His last days were filled with struggles. A couple of strokes sent him more frequently to the hospital and by the end…well, we all knew he wasn’t going to come home again – he included. For a variety of reasons, I was one of the few family members that was actually at the hospital with Pappy – holding his hand and my Memaw’s too. And one quiet moment, when it was just the two of us – he woke up, looked at me and said, “I am so proud of you and I love you,” squeezing my hand before drifting off again.
Those were the last words he spoke to me. They still ring solid in my heart and could not have come at a better moment in my messed up life.
Then he was gone. But he’s really not. Like all our loved ones, they imprint our hearts and our minds and never let go.
The whole reason I even started writing about this today is because of a silly thing called rainbow sherbet. Have you guys heard of it? Pappy used to eat a big bowl of rainbow sherbet after dinner and he would always share some with me – a frozen dessert of lime, pineapple and orange flavors – similar to ice cream but with fruity flavors.

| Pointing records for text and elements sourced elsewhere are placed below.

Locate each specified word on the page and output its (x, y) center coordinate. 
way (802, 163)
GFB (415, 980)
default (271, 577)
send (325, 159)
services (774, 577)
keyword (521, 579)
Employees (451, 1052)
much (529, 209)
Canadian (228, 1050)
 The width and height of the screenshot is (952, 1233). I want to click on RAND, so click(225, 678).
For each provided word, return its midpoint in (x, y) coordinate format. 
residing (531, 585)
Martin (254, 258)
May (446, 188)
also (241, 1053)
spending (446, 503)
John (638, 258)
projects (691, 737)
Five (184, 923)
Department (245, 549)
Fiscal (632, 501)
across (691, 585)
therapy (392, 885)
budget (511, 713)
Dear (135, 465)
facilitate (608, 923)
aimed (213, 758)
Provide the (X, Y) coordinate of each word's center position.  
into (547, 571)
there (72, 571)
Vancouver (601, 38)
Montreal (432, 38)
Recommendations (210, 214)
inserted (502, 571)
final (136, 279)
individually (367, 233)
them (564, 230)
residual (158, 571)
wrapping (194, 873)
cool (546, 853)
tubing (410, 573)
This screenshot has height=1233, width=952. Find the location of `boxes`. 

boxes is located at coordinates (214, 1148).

So the other day I had some melon and pineapple and went to work making frozen fruit treats for the kids and I. And just like that, I ended up making a rainbow sherbert and immediately thought of my Pappy. His big smile when he handed me my little bowl and us sitting next to each other enjoying the swirly flavors and each others company. So I did the same with the kiddos today. A celebration of yesterday, today, and tomorrow. You can make these into pops if you don’t want to scoop out the frozen fruit, but either way I hope they make some wonderful memories for your family too.
rainbow fruit sorbet
makes three loaf pans – one of each flavor
1 honeydew melon
Cut the rind from the cantaloupe and remove the seeds. Cut the melon into 1 inch-ish pieces and place in a single layer on a large plate or baking sheet. Put the plate into the freezer for 30 minutes, or until the melon is frozen solid.
Once the melon is frozen, remove it from the freezer and place it into a food processor fitted with the blade attachment. Run the processor until the melon is broken down and a little slushy (you might need to add just a bit of water if your melon is not super juicy already.) Once the melon is blended, pour it into a loaf pan and place it back into the freezer.
Repeat the process with the honeydew melon and the pineapple until you have three different flavors in the loaf pans.
Using an ice cream scoop that has been dipped in hot water, scoop out the flavors and place into a bowl. Store any unused sorbet in the freezer, wrapped in plastic for about a week.
my notes: If you want to make popsicles instead of scoops – pour the blended fruit into the molds, layering each flavor on top of the other.